Women with protective masks walk on a bridge, as Indonesia confirmed new cases of coronavirus disease (COVID-19), in Jakarta, Indonesia, March 11, 2020. REUTERS/Ajeng Dinar Ulfiana

JAKARTA (Reuters) - A 53-year-old British woman hospitalised on the resort island of Bali has died from the coronavirus, Indonesia's first recorded death from the disease, officials said on Wednesday.

The British woman had arrived on the island on Feb. 29 and reported herself to medical authorities three days later after coming down with a fever, Dewa Made Indra, head of Bali's COVID-19 task force, told Metro TV.

Indonesian health ministry official Achmad Yurianto said she had been suffering from four other preexisting conditions including diabetes and hypertension.

"We are supporting the family of a British woman who has died in Indonesia and are in contact with local authorities," said John Nickell, a British embassy spokesman in Jakarta.

The British woman had been cremated at the family's request, said Indra.

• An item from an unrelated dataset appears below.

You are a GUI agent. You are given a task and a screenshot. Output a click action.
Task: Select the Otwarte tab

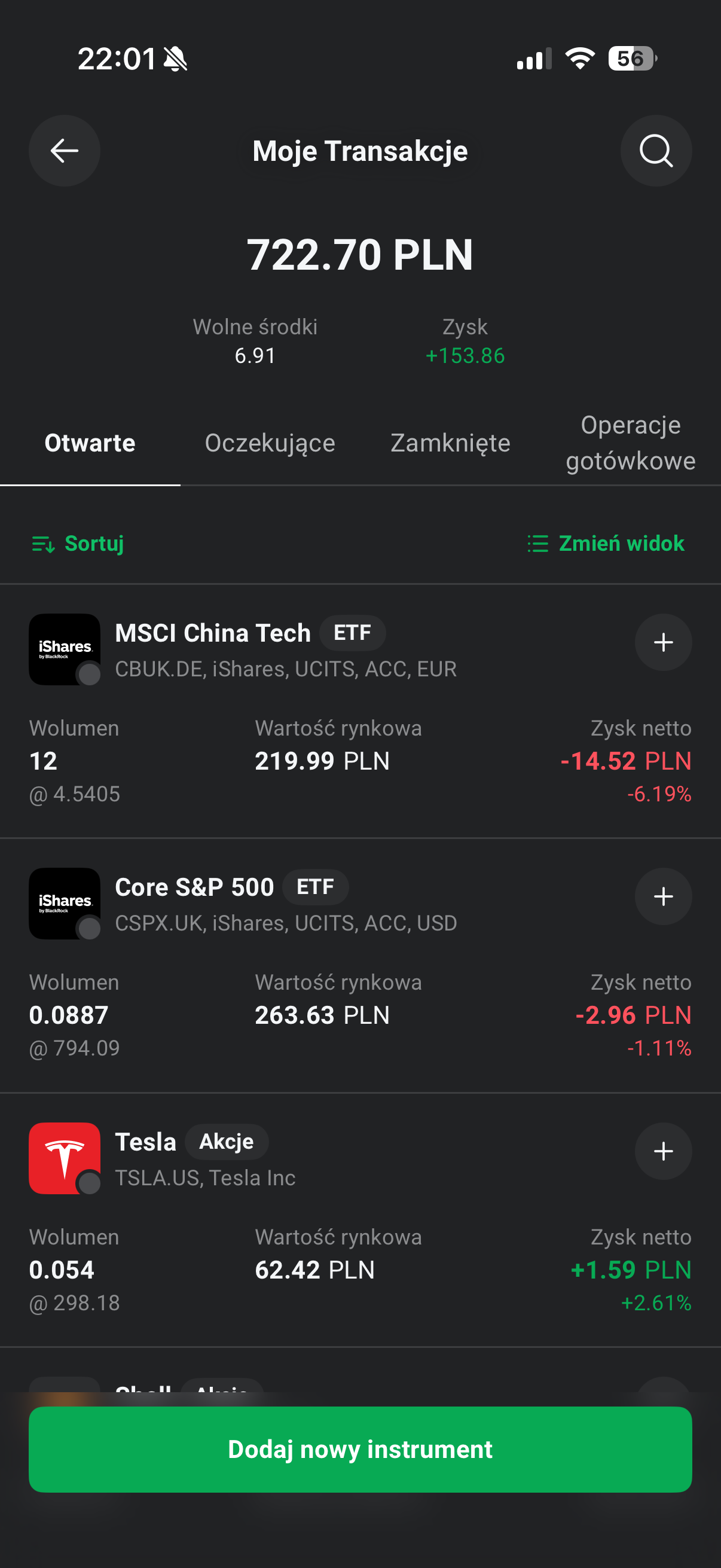point(90,443)
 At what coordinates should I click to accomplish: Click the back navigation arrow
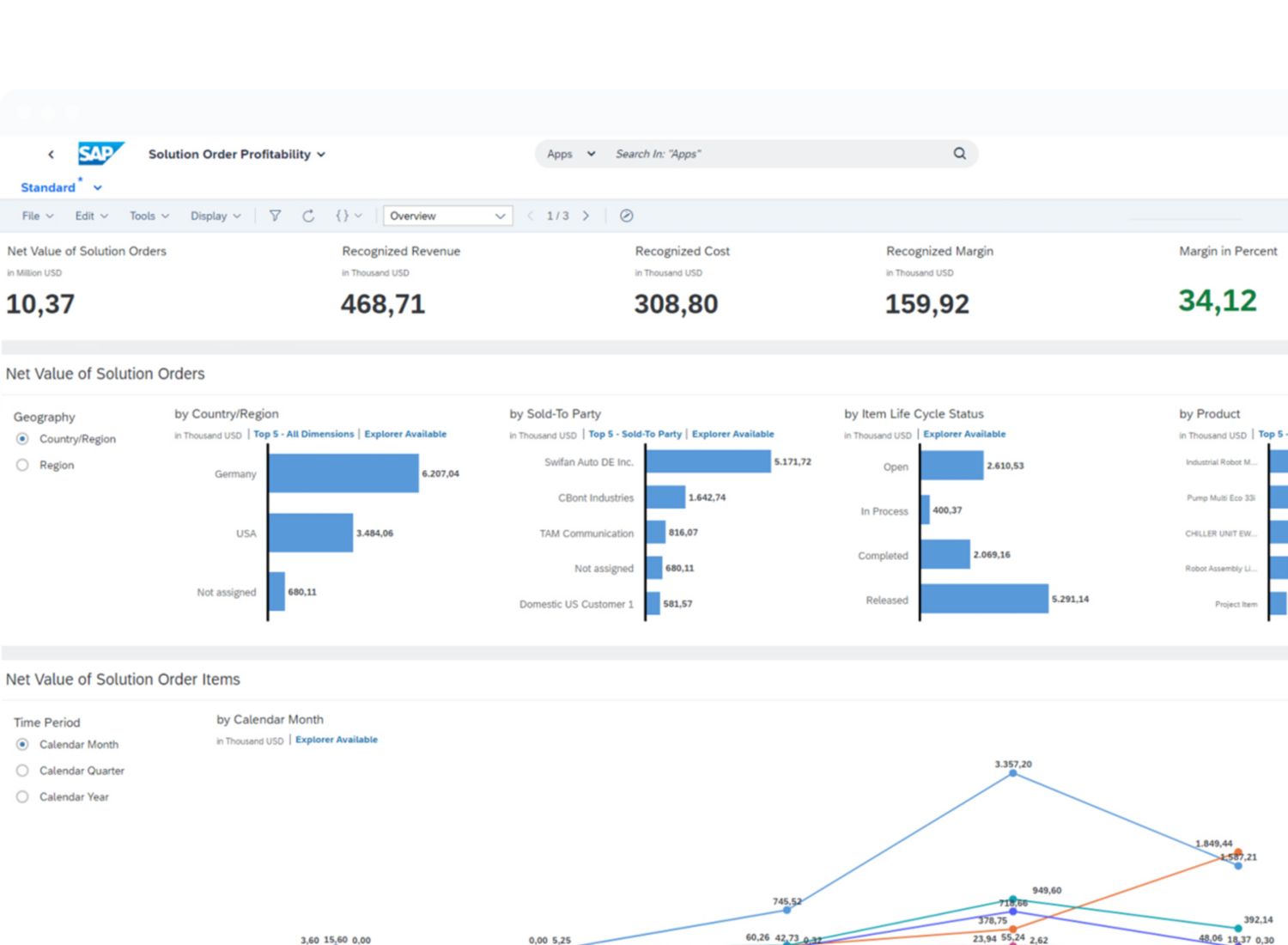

Bali, a popular destination for Chinese and other foreign tourists, previously had not reported any confirmed cases of the coronavirus.

Indra said that 21 people who had had contact with the woman had been tested.

Indonesia, the world’s fourth most populous nation, confirmed its first cases of the virus only last week, amid concern among some medical professionals of a lack of vigilance and a risk of undetected cases.

The health ministry has tested around 800 people for coronavirus, according to data on its web site. Indonesia on Wednesday confirmed seven new cases, bringing the total to 34.

The ages of the new patients, all of whom are Indonesian nationals and had contracted the virus overseas, ranged from 29 to 84 years old, said health ministry official Yurianto.

Indonesian authorities have said the confirmed cases had been imported from overseas or linked to a cluster in Jakarta tied to a Japanese visitor, though they are still investigating the origins of the infection in one patient.

"So far, no one is found to have had contact with the patient," said Yurianto, who added that two patients had been discharged from Jakarta's infectious diseases hospital after recovering.

Amid increased concern over the outbreak in the capital, Jakarta governor Anies Baswedan has cancelled for the next two weeks a car-free day usually held on Sunday. Plans for Jakarta to host a Formula E electric car race scheduled for June 6 have been postponed.